_WHAT THIS TASK INVOLVES_
Print the following material verbatim, keeping every line and character unchanged.
* begin *
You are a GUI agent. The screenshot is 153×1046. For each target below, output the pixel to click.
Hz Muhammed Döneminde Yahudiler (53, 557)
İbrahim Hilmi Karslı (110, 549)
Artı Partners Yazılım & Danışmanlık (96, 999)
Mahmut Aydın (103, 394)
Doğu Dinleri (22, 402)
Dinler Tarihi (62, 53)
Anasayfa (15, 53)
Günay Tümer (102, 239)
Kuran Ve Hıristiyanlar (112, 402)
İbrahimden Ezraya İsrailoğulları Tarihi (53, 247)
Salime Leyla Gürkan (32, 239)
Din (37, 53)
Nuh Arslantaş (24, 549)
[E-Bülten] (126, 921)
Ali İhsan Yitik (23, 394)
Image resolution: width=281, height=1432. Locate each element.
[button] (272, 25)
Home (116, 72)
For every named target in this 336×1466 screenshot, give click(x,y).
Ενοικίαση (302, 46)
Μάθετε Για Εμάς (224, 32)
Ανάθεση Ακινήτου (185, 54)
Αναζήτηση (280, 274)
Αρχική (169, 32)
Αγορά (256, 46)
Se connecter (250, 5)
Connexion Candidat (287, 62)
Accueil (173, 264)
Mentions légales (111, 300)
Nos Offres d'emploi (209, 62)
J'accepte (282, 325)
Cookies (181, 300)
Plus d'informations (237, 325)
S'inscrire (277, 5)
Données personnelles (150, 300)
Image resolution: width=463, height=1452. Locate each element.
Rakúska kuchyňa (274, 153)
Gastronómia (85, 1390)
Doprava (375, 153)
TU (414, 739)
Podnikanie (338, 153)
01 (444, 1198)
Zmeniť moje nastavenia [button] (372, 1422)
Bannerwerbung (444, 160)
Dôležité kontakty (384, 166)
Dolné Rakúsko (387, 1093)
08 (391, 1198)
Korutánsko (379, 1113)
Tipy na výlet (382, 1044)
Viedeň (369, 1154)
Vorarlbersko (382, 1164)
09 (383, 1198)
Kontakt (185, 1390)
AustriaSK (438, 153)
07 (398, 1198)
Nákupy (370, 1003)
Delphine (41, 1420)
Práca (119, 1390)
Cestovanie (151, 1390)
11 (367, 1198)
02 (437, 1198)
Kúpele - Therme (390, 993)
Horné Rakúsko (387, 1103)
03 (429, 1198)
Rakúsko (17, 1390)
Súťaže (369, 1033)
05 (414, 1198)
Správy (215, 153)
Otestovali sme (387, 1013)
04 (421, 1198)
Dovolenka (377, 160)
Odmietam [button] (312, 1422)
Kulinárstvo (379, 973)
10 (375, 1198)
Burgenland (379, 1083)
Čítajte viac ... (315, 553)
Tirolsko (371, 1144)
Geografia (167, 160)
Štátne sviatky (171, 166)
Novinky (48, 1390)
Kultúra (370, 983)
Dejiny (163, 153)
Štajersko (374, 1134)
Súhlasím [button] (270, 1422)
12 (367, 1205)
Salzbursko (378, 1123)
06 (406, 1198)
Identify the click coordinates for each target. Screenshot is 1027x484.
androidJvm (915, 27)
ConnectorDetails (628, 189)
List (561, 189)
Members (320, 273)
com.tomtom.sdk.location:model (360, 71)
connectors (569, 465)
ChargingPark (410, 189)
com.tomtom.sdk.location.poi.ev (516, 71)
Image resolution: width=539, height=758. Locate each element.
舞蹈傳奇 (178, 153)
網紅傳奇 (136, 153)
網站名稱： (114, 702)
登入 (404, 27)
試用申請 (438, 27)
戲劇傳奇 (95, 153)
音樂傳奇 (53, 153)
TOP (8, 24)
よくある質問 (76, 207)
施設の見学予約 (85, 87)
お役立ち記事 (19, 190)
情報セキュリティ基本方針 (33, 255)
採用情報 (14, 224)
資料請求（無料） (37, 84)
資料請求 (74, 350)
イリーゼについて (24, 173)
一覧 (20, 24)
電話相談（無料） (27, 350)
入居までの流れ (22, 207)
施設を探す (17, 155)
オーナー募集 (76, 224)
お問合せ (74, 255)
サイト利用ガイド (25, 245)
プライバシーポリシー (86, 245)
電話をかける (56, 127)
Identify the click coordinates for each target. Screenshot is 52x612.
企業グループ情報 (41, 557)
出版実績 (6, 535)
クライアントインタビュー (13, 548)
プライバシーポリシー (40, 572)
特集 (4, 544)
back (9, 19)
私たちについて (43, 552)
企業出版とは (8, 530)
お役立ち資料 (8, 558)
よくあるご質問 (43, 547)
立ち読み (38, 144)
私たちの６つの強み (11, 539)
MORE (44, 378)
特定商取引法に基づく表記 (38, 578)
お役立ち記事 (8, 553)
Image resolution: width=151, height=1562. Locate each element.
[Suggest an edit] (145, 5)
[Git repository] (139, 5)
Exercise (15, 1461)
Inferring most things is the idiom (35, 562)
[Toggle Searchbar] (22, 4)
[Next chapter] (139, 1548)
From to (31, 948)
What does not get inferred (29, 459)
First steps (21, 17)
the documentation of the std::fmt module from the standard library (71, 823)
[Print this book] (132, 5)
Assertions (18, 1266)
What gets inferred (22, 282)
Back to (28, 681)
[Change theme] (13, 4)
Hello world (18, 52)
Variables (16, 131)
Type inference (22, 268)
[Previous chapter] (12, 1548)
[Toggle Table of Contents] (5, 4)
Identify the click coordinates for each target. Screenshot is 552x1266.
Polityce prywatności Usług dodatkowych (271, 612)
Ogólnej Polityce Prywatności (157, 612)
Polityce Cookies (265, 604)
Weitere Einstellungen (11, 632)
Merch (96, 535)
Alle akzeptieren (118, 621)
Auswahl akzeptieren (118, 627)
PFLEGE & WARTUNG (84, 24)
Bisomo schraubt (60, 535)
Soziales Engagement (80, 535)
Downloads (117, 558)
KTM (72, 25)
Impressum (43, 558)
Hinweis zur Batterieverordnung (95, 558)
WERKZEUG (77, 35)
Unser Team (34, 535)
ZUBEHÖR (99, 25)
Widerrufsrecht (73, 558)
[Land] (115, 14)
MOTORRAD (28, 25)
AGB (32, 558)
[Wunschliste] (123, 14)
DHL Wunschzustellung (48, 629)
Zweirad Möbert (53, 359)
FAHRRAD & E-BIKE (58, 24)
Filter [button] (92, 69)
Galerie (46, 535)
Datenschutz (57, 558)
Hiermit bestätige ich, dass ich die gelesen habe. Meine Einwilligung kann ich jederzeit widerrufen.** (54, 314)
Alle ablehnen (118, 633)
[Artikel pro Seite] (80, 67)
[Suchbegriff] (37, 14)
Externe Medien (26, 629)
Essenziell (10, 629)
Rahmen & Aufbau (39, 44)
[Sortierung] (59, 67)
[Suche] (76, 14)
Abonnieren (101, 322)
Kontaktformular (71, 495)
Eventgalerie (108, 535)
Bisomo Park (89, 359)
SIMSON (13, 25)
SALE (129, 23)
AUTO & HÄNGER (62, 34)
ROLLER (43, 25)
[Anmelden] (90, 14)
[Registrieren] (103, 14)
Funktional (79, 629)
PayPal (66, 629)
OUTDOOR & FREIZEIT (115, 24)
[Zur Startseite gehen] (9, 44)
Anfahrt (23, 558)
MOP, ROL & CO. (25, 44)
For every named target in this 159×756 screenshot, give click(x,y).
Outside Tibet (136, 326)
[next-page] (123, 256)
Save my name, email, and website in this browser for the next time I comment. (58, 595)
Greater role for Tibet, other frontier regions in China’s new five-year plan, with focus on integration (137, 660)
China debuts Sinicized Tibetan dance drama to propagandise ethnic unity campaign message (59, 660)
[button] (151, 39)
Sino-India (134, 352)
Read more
* end *
_COMPLETE RESPONSE_
You are a GUI agent. The screenshot is 153×1046. For each target below, output the pixel to click.
Hz Muhammed Döneminde Yahudiler (53, 557)
İbrahim Hilmi Karslı (110, 549)
Artı Partners Yazılım & Danışmanlık (96, 999)
Mahmut Aydın (103, 394)
Doğu Dinleri (22, 402)
Dinler Tarihi (62, 53)
Anasayfa (15, 53)
Günay Tümer (102, 239)
Kuran Ve Hıristiyanlar (112, 402)
İbrahimden Ezraya İsrailoğulları Tarihi (53, 247)
Salime Leyla Gürkan (32, 239)
Din (37, 53)
Nuh Arslantaş (24, 549)
[E-Bülten] (126, 921)
Ali İhsan Yitik (23, 394)
Image resolution: width=281, height=1432. Locate each element.
[button] (272, 25)
Home (116, 72)
For every named target in this 336×1466 screenshot, give click(x,y).
Ενοικίαση (302, 46)
Μάθετε Για Εμάς (224, 32)
Ανάθεση Ακινήτου (185, 54)
Αναζήτηση (280, 274)
Αρχική (169, 32)
Αγορά (256, 46)
Se connecter (250, 5)
Connexion Candidat (287, 62)
Accueil (173, 264)
Mentions légales (111, 300)
Nos Offres d'emploi (209, 62)
J'accepte (282, 325)
Cookies (181, 300)
Plus d'informations (237, 325)
S'inscrire (277, 5)
Données personnelles (150, 300)
Image resolution: width=463, height=1452. Locate each element.
Rakúska kuchyňa (274, 153)
Gastronómia (85, 1390)
Doprava (375, 153)
TU (414, 739)
Podnikanie (338, 153)
01 (444, 1198)
Zmeniť moje nastavenia [button] (372, 1422)
Bannerwerbung (444, 160)
Dôležité kontakty (384, 166)
Dolné Rakúsko (387, 1093)
08 (391, 1198)
Korutánsko (379, 1113)
Tipy na výlet (382, 1044)
Viedeň (369, 1154)
Vorarlbersko (382, 1164)
09 (383, 1198)
Kontakt (185, 1390)
AustriaSK (438, 153)
07 (398, 1198)
Nákupy (370, 1003)
Delphine (41, 1420)
Práca (119, 1390)
Cestovanie (151, 1390)
11 (367, 1198)
02 (437, 1198)
Kúpele - Therme (390, 993)
Horné Rakúsko (387, 1103)
03 (429, 1198)
Rakúsko (17, 1390)
Súťaže (369, 1033)
05 (414, 1198)
Správy (215, 153)
Otestovali sme (387, 1013)
04 (421, 1198)
Dovolenka (377, 160)
Odmietam [button] (312, 1422)
Kulinárstvo (379, 973)
10 (375, 1198)
Burgenland (379, 1083)
Čítajte viac ... (315, 553)
Tirolsko (371, 1144)
Geografia (167, 160)
Štátne sviatky (171, 166)
Novinky (48, 1390)
Kultúra (370, 983)
Dejiny (163, 153)
Štajersko (374, 1134)
Súhlasím [button] (270, 1422)
12 (367, 1205)
Salzbursko (378, 1123)
06 (406, 1198)
Identify the click coordinates for each target. Screenshot is 1027x484.
androidJvm (915, 27)
ConnectorDetails (628, 189)
List (561, 189)
Members (320, 273)
com.tomtom.sdk.location:model (360, 71)
connectors (569, 465)
ChargingPark (410, 189)
com.tomtom.sdk.location.poi.ev (516, 71)
Image resolution: width=539, height=758. Locate each element.
舞蹈傳奇 (178, 153)
網紅傳奇 (136, 153)
網站名稱： (114, 702)
登入 (404, 27)
試用申請 (438, 27)
戲劇傳奇 (95, 153)
音樂傳奇 (53, 153)
TOP (8, 24)
よくある質問 (76, 207)
施設の見学予約 (85, 87)
お役立ち記事 (19, 190)
情報セキュリティ基本方針 (33, 255)
採用情報 (14, 224)
資料請求（無料） (37, 84)
資料請求 (74, 350)
イリーゼについて (24, 173)
一覧 (20, 24)
電話相談（無料） (27, 350)
入居までの流れ (22, 207)
施設を探す (17, 155)
オーナー募集 (76, 224)
お問合せ (74, 255)
サイト利用ガイド (25, 245)
プライバシーポリシー (86, 245)
電話をかける (56, 127)
Identify the click coordinates for each target. Screenshot is 52x612.
企業グループ情報 (41, 557)
出版実績 (6, 535)
クライアントインタビュー (13, 548)
プライバシーポリシー (40, 572)
特集 (4, 544)
back (9, 19)
私たちについて (43, 552)
企業出版とは (8, 530)
お役立ち資料 (8, 558)
よくあるご質問 (43, 547)
立ち読み (38, 144)
私たちの６つの強み (11, 539)
MORE (44, 378)
特定商取引法に基づく表記 (38, 578)
お役立ち記事 (8, 553)
Image resolution: width=151, height=1562. Locate each element.
[Suggest an edit] (145, 5)
[Git repository] (139, 5)
Exercise (15, 1461)
Inferring most things is the idiom (35, 562)
[Toggle Searchbar] (22, 4)
[Next chapter] (139, 1548)
From to (31, 948)
What does not get inferred (29, 459)
First steps (21, 17)
the documentation of the std::fmt module from the standard library (71, 823)
[Print this book] (132, 5)
Assertions (18, 1266)
What gets inferred (22, 282)
Back to (28, 681)
[Change theme] (13, 4)
Hello world (18, 52)
Variables (16, 131)
Type inference (22, 268)
[Previous chapter] (12, 1548)
[Toggle Table of Contents] (5, 4)
Identify the click coordinates for each target. Screenshot is 552x1266.
Polityce prywatności Usług dodatkowych (271, 612)
Ogólnej Polityce Prywatności (157, 612)
Polityce Cookies (265, 604)
Weitere Einstellungen (11, 632)
Merch (96, 535)
Alle akzeptieren (118, 621)
Auswahl akzeptieren (118, 627)
PFLEGE & WARTUNG (84, 24)
Bisomo schraubt (60, 535)
Soziales Engagement (80, 535)
Downloads (117, 558)
KTM (72, 25)
Impressum (43, 558)
Hinweis zur Batterieverordnung (95, 558)
WERKZEUG (77, 35)
Unser Team (34, 535)
ZUBEHÖR (99, 25)
Widerrufsrecht (73, 558)
[Land] (115, 14)
MOTORRAD (28, 25)
AGB (32, 558)
[Wunschliste] (123, 14)
DHL Wunschzustellung (48, 629)
Zweirad Möbert (53, 359)
FAHRRAD & E-BIKE (58, 24)
Filter [button] (92, 69)
Galerie (46, 535)
Datenschutz (57, 558)
Hiermit bestätige ich, dass ich die gelesen habe. Meine Einwilligung kann ich jederzeit widerrufen.** (54, 314)
Alle ablehnen (118, 633)
[Artikel pro Seite] (80, 67)
[Suchbegriff] (37, 14)
Externe Medien (26, 629)
Essenziell (10, 629)
Rahmen & Aufbau (39, 44)
[Sortierung] (59, 67)
[Suche] (76, 14)
Abonnieren (101, 322)
Kontaktformular (71, 495)
Eventgalerie (108, 535)
Bisomo Park (89, 359)
SIMSON (13, 25)
SALE (129, 23)
AUTO & HÄNGER (62, 34)
ROLLER (43, 25)
[Anmelden] (90, 14)
[Registrieren] (103, 14)
Funktional (79, 629)
PayPal (66, 629)
OUTDOOR & FREIZEIT (115, 24)
[Zur Startseite gehen] (9, 44)
Anfahrt (23, 558)
MOP, ROL & CO. (25, 44)
For every named target in this 159×756 screenshot, give click(x,y).
Outside Tibet (136, 326)
[next-page] (123, 256)
Save my name, email, and website in this browser for the next time I comment. (58, 595)
Greater role for Tibet, other frontier regions in China’s new five-year plan, with focus on integration (137, 660)
China debuts Sinicized Tibetan dance drama to propagandise ethnic unity campaign message (59, 660)
[button] (151, 39)
Sino-India (134, 352)
Read more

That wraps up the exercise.